Zambello not only believes in the contemporary quality of the Ring, but has set the operas in stage environments that seem contemporary, modern, industrial, sharp and edgy, even apocalyptical and post-apocalyptical; this is a Ring for the 21st century. She sees the Ring as a way of staging an American epic: “The timeless themes of the Ring — the destruction of nature, the quest for power, the plight of powerless — are beyond the Nordic realms of long ago. They’re also in America’s own stories, myths, visions and iconographic images in the post-9/11 world.”

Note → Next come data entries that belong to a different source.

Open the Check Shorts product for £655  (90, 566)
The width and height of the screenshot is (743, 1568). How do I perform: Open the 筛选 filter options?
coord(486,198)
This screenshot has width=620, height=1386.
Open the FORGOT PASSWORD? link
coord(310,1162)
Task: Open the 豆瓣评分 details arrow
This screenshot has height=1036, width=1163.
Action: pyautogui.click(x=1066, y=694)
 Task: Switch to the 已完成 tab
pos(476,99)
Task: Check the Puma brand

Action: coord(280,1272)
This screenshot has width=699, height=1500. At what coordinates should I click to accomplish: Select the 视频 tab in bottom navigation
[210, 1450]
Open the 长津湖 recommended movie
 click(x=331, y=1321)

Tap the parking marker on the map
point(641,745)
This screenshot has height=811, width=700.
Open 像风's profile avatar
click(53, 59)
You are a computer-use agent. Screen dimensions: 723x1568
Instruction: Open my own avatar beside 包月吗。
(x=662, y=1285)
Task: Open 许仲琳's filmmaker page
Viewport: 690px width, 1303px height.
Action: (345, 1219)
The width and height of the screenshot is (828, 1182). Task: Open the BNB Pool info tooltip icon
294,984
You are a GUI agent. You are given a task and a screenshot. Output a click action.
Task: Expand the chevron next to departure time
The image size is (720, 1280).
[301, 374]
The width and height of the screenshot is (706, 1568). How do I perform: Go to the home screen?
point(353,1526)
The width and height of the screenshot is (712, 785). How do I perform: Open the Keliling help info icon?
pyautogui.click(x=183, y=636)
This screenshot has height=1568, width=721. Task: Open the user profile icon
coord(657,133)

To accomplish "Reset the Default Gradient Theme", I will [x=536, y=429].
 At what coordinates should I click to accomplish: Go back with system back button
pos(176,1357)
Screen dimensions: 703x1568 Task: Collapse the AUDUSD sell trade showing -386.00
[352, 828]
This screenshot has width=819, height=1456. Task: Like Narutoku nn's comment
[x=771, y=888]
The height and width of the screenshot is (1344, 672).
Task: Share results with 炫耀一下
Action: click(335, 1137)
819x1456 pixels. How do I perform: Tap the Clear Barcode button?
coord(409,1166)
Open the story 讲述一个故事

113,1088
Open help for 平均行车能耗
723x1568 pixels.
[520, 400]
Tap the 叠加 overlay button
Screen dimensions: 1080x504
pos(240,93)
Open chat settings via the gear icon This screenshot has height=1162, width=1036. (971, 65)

The enterprise has generated a number of astonishing pieces of data. Each cycle consists of 17 hours, including intermissions. There are 2,650 title slides. Indicative of its industrial strength, the production uses 13,000 feet of chain, 130 overhead chain motors, 950 pounds of propane, 2 elevators and 500 lighting instruments, plus 920 liters of liquid nitrogen.

The human total: 370 people on stage, backstage and in the pit, with 94 orchestra members, 74 choristers, 63 crew members, 56 supernumeraries, 39 principal singers, 33 members of the production staff, 210 members of music staff and one conductor (that would be NSO conductor Philippe Auguin).

There will have been 230 rehearsals of about three hours each leading up to the opening.

We had the opportunity to drop by the Opera House on a weekday afternoon recently for a rehearsal of “The Valkyrie,” the second of the four operas, in which Wotan, the king of the Gods, is forced to tragically confront a challenging son, Siegmund, who falls in love with Sieglinde, who happens to be his twin sister (which spells trouble), as well the fabled female warrior and daughter of Wotan, Brünnhilde.

Two things become clear during the course of the rehearsal. We are in a tempest on stage, what with a ring of fire, the warrior Valkyries parachuting from the skies and Wotan and Brünnhilde in a tragic battle on the limits of loyalty and love. It’s also clear that, like the one-of-a-kind “Tristan and Isolde,” the world of the Ring is expansive, all embracing, all-out and both fulfilling and exhaustive. For those visiting that world, it might be wise to write a will: you never know what could happen on such a journey.